Dataset entries:
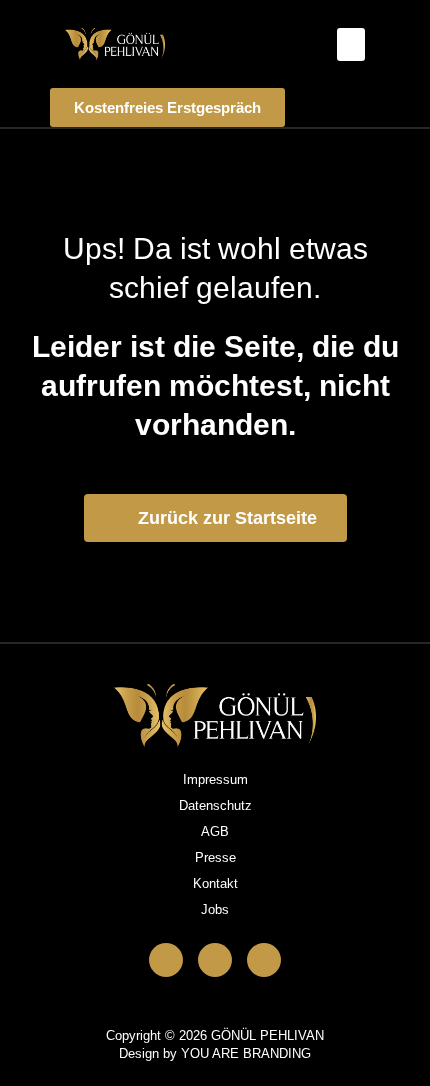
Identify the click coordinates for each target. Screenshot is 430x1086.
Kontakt (215, 883)
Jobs (215, 909)
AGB (215, 831)
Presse (215, 857)
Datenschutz (215, 805)
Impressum (215, 779)
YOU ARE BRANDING (246, 1053)
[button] (351, 44)
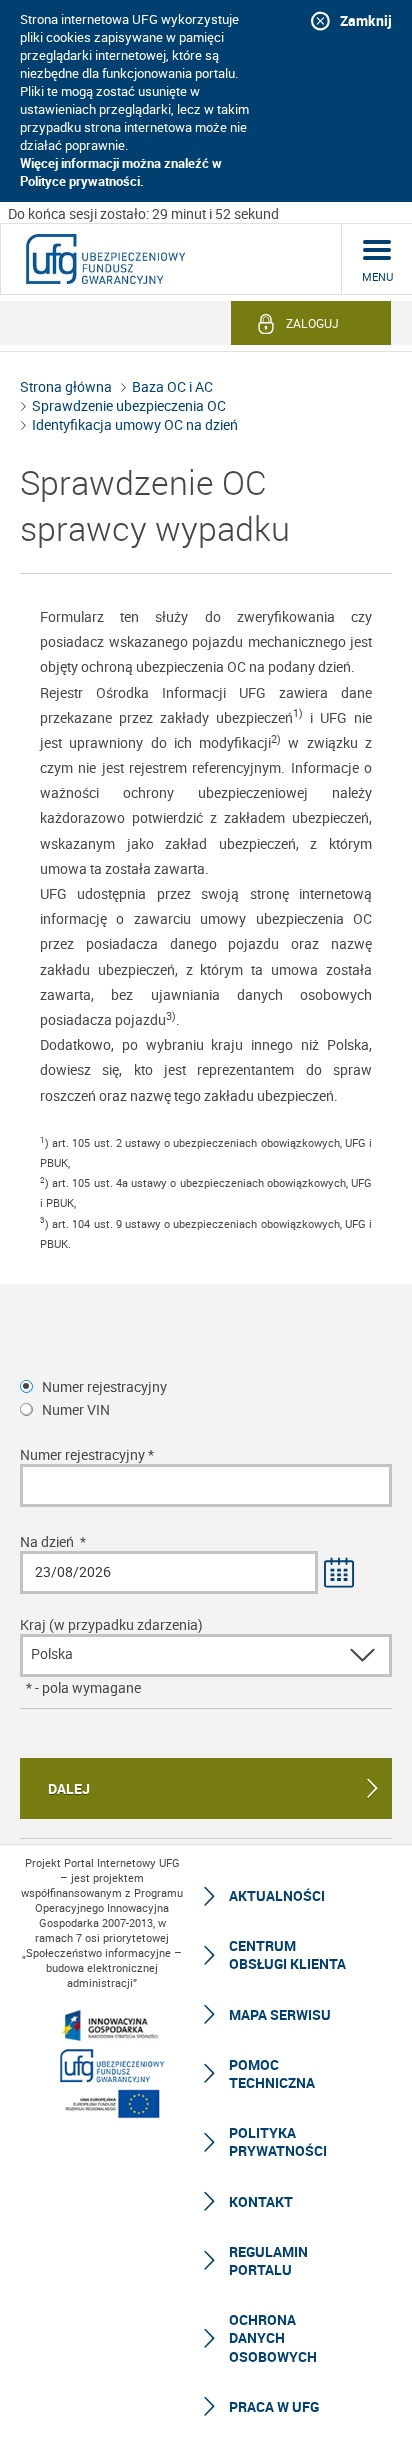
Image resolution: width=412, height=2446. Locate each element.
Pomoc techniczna (272, 2073)
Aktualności (277, 1895)
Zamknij (366, 20)
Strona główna (66, 386)
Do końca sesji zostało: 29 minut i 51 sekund (143, 213)
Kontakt (261, 2201)
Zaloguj (312, 323)
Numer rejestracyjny (104, 1386)
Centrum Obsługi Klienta (287, 1954)
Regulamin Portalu (268, 2260)
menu (377, 276)
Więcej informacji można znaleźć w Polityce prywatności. (121, 172)
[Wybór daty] (340, 1574)
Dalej (69, 1788)
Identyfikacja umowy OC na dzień (135, 424)
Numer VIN (76, 1409)
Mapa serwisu (280, 2014)
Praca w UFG (274, 2406)
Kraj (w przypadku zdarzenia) (111, 1624)
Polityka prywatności (278, 2141)
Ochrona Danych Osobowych (273, 2337)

#### THE TASK:
Exclude the pictures and reproduce every entry exactly.

#### RESULT FOR THIS EXERCISE:
Identify the click coordinates for each target. Screenshot is 430x1086.
Kontakt (215, 883)
Jobs (215, 909)
AGB (215, 831)
Presse (215, 857)
Datenschutz (215, 805)
Impressum (215, 779)
YOU ARE BRANDING (246, 1053)
[button] (351, 44)
Image resolution: width=412, height=2446. Locate each element.
Pomoc techniczna (272, 2073)
Aktualności (277, 1895)
Zamknij (366, 20)
Strona główna (66, 386)
Do końca sesji zostało: 29 minut i 51 sekund (143, 213)
Kontakt (261, 2201)
Zaloguj (312, 323)
Numer rejestracyjny (104, 1386)
Centrum Obsługi Klienta (287, 1954)
Regulamin Portalu (268, 2260)
menu (377, 276)
Więcej informacji można znaleźć w Polityce prywatności. (121, 172)
[Wybór daty] (340, 1574)
Dalej (69, 1788)
Identyfikacja umowy OC na dzień (135, 424)
Numer VIN (76, 1409)
Mapa serwisu (280, 2014)
Praca w UFG (274, 2406)
Kraj (w przypadku zdarzenia) (111, 1624)
Polityka prywatności (278, 2141)
Ochrona Danych Osobowych (273, 2337)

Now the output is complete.